9. Superfly (1972): Considered a classic of the then-nascent “blaxpolitation” subgenre, Superfly stars Ron O’Neal as Youngblood Priest, a cocaine dealer trying to scrape his way out of the business. O’Neal’s steely lead is arguably outclassed by his customized Cadillac Eldorado, his coke-spoon necklace, and Curtis Mayfield’s soundtrack, which out-grossed the movie. But it drew early attention to the drug epidemic that would come to define inner city New York in the ‘70s and ‘80s. And it set the stage for many, many films and soundtracks to come.

10. Dog Day Afternoon (1975): In the “dog days” of August, New York City gets unbearably hot and humid. This is when amateur criminal Sonny (Al Pacino) and his more seasoned accomplice, Sal (John Cazale) decide to jack a Manhattan bank branch. Almost every facet of their plan goes horribly awry, and it eventually turns into an intensely suspenseful police standoff. Cazale was one of the last guys who looked cool with a mullet.

11. Taxi Driver (1976): Today, violent, moralistic social outcast Travis Bickle (Robert DeNiro) might find companionship in the online anti-government movement. But, in ‘70s New York, he’s left to his own devices, taking classy ladies on dates to porno theaters, playing Captain Save-a-Hoe for underage hookers, and ranting to himself. The film takes on urban alienation and the strange dynamics of heroism. But it’s mostly about the sinister atmosphere developing in the city during the endless bummer of the mid ‘70s.

12. Ghostbusters (1984): Bustin’ still makes us feel good. Ghostbusters opened to record box office numbers and continues to endure as a comedy classic, despite its eccentric premise and gleefully convoluted plot. While obviously absurdist, the movie reflects co-writer and star Dan Aykroyd’s very real, very weird fascination with all things paranormal. (Insider tip: With its mix of childhood nostalgia value and constant sexual innuendo, Ghostbusters is the greatest stay-at-home date flick of all time.)

13. Wall Street (1987): The message of Oliver Stone’s Wall Street is: “in the ’80s, mega-capitalism and banking industry greed were out of control.” But what many people seem to have taken from it is, “Gordon Gekko (Michael Douglas’s proudly corrupt banker) is awesome.” I guess dark comedy is open to interpretation.

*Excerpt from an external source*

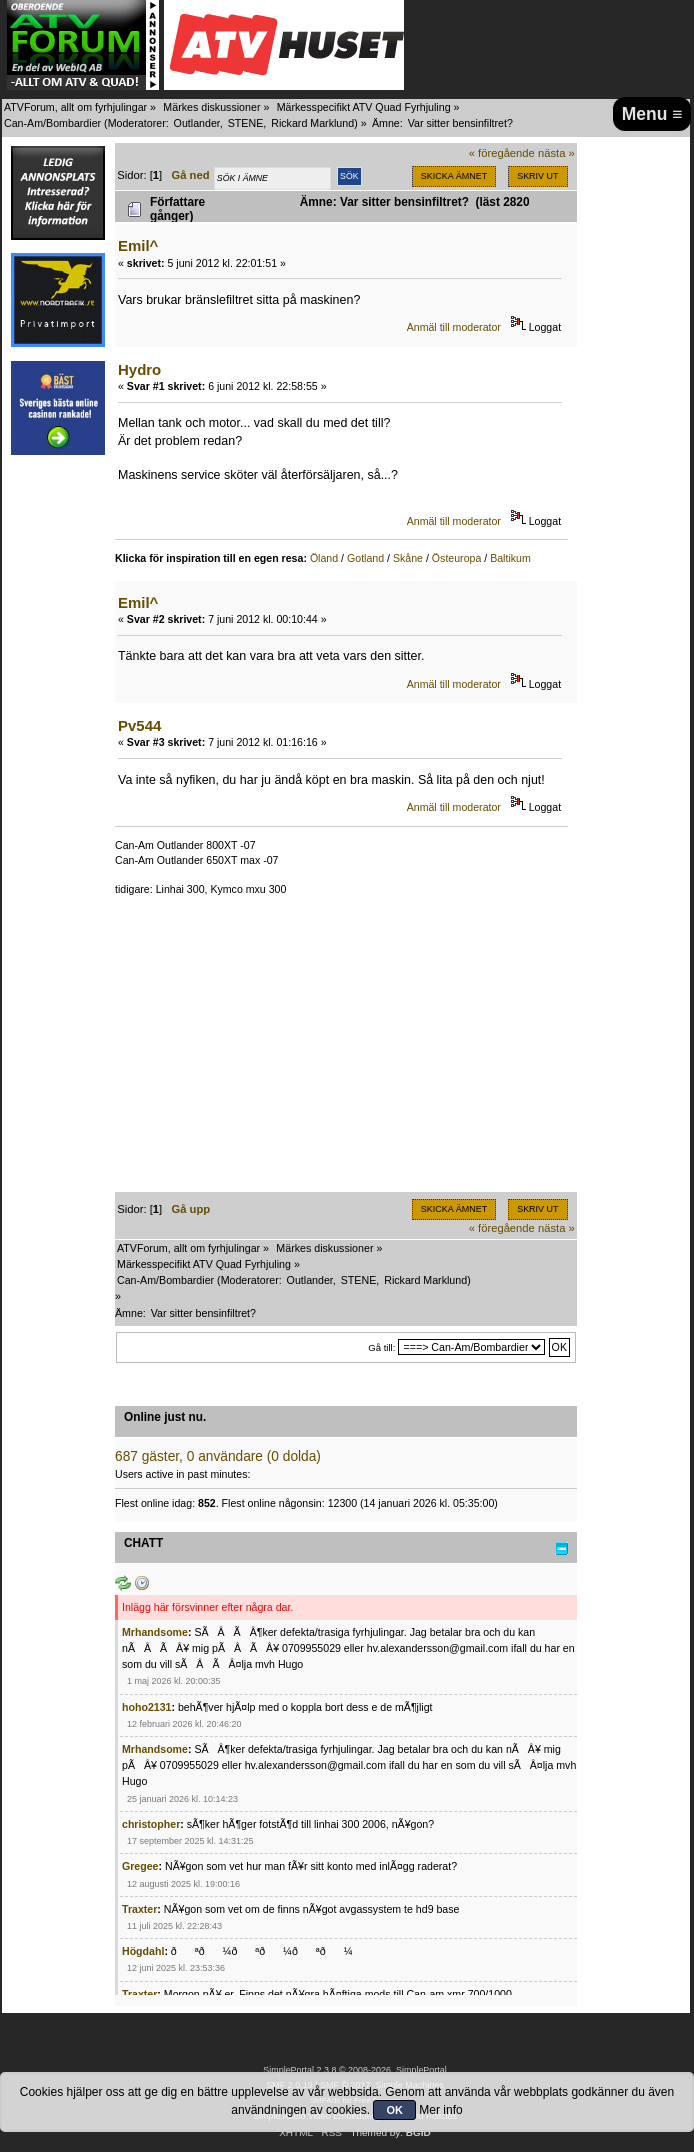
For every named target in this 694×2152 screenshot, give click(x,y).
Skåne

Gekko is certainly the most troublesome sort of badass, and it’s nice to be reminded that risky, flagrant immaturity is nothing new in the financial sector.

14. The Usual Suspects (1995): The devil is not a man with horns and a tail. In fact, as this psychological thriller illustrates, sometimes the personification of pure, ice-cold human evil appears as harmless as Kevin Spacey. The tale of an ill-fated criminal gang is told in flashbacks from Roger “Verbal” Klint (Spacey)’s police interrogation. Despite hinging on a surprise plot twist, the movie holds up to repeated viewings as a study of a sociopath.

15. American Psycho (2000): More than a decade after Wall Street, Hollywood still sought out humanity’s worst in New York’s financial corridor. Based on the feminist-denounced Bret Easton Ellis novel, Psycho features an avid Phil Collins fan and classic banker douchebag who develops a messy murder habit. Or at least it seems that way, until even the character’s morbid second life begins to unravel. Particularly famous for the darkly hilarious business card scene.